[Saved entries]
════════
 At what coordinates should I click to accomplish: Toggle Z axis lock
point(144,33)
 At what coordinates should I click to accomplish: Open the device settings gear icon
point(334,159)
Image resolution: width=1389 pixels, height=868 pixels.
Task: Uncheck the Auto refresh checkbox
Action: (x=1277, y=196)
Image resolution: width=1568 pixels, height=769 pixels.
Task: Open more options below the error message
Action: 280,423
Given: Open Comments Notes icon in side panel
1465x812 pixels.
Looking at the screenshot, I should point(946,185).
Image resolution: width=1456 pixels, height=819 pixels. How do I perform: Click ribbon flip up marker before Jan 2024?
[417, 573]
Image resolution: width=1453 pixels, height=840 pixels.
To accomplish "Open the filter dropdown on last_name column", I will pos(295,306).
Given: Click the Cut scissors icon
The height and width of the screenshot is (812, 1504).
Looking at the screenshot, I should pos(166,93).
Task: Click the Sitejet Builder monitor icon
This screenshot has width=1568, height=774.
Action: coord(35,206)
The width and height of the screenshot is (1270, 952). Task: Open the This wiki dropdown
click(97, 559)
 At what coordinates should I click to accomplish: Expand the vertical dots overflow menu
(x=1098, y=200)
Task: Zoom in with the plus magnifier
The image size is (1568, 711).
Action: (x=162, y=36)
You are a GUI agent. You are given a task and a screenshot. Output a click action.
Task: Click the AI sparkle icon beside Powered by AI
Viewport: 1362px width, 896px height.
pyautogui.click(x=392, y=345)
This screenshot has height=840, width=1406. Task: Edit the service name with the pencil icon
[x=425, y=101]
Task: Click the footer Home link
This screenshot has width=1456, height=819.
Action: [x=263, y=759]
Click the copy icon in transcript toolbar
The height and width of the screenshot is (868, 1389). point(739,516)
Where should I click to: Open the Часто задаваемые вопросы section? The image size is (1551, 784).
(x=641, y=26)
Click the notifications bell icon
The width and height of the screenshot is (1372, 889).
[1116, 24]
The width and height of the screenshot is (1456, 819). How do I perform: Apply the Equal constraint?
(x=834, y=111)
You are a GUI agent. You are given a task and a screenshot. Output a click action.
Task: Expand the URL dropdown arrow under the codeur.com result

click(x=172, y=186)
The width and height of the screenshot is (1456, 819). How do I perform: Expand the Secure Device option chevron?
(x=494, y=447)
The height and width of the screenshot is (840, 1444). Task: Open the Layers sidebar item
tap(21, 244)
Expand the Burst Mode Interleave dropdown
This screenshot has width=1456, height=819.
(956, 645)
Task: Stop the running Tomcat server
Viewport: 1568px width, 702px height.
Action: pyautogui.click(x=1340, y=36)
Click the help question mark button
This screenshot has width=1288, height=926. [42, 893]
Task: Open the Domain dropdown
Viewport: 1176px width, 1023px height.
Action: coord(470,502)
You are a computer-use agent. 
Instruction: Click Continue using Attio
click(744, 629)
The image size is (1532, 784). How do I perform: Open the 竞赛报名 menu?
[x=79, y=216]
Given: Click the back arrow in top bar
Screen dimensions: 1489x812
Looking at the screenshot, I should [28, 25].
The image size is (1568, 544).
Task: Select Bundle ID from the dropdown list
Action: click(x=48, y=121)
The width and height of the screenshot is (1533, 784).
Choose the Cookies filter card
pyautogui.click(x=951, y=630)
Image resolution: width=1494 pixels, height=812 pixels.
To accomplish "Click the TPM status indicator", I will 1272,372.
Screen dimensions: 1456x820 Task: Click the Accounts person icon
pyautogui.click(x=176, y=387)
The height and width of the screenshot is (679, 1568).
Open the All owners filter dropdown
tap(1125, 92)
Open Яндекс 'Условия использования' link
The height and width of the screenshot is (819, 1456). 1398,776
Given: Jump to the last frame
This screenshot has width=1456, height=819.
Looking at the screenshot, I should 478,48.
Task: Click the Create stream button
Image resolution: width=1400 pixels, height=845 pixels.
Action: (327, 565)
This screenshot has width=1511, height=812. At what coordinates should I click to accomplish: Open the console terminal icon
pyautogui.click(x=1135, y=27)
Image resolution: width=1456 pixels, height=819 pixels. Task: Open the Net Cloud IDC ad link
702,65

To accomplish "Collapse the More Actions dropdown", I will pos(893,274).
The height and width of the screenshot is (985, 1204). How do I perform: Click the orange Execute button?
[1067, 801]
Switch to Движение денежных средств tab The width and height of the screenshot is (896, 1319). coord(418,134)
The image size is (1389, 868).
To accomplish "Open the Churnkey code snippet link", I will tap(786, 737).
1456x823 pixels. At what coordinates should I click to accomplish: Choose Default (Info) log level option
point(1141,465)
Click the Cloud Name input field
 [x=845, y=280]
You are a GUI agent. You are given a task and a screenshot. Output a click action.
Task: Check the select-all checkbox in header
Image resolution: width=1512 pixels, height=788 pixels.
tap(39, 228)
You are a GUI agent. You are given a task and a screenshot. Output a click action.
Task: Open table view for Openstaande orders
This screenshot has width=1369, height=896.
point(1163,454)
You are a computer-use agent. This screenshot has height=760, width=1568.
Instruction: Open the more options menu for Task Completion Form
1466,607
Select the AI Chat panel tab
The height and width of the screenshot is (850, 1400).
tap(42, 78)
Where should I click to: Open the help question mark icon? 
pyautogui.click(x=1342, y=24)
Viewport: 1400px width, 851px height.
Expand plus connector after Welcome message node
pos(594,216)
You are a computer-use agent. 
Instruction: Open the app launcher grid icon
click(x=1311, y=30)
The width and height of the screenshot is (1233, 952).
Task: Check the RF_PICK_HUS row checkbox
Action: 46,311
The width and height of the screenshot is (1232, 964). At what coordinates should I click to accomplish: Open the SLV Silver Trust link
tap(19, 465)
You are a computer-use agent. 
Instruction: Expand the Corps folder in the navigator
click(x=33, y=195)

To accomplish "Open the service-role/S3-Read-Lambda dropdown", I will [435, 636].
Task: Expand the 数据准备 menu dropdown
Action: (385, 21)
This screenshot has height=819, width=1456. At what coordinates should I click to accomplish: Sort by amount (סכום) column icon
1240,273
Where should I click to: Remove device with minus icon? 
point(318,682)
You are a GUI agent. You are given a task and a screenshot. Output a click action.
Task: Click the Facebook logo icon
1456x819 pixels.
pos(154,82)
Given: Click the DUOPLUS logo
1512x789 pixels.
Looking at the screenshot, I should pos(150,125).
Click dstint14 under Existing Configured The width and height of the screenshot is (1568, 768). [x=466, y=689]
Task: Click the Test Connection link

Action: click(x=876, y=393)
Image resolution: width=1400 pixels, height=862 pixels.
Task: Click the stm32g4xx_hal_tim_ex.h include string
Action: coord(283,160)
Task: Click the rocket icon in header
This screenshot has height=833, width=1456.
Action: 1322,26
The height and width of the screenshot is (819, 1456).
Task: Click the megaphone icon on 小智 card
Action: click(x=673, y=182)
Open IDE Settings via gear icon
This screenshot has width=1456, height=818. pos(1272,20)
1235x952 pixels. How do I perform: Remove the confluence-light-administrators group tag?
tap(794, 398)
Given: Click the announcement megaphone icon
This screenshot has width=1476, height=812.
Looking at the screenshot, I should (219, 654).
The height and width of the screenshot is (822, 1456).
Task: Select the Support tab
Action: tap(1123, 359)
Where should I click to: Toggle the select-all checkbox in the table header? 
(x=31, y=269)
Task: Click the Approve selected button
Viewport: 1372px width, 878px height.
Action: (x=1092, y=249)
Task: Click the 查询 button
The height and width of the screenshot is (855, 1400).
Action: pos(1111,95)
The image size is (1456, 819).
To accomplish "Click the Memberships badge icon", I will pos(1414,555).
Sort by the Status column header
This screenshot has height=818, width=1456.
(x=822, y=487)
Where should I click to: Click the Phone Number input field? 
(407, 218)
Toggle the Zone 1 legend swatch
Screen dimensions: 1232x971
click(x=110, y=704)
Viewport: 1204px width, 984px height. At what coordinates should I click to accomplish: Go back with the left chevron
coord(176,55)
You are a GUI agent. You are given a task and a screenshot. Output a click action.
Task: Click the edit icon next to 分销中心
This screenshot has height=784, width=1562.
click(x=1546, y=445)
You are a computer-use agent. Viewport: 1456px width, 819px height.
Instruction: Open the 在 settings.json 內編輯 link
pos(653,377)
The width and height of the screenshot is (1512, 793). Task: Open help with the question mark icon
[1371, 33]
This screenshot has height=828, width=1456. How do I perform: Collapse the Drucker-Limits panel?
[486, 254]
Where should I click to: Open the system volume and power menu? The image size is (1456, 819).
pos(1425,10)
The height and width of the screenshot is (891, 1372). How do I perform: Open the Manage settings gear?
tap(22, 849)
════════
After locating the line with "Instruction: Expand the" above, return that line and every later line through the one with "Click dstint14 under", word for word and with nothing else.

Instruction: Expand the Corps folder in the navigator
click(x=33, y=195)

To accomplish "Open the service-role/S3-Read-Lambda dropdown", I will [435, 636].
Task: Expand the 数据准备 menu dropdown
Action: (385, 21)
This screenshot has height=819, width=1456. At what coordinates should I click to accomplish: Sort by amount (סכום) column icon
1240,273
Where should I click to: Remove device with minus icon? 
point(318,682)
You are a GUI agent. You are given a task and a screenshot. Output a click action.
Task: Click the Facebook logo icon
1456x819 pixels.
pos(154,82)
Given: Click the DUOPLUS logo
1512x789 pixels.
Looking at the screenshot, I should pos(150,125).
Click dstint14 under Existing Configured The width and height of the screenshot is (1568, 768). [x=466, y=689]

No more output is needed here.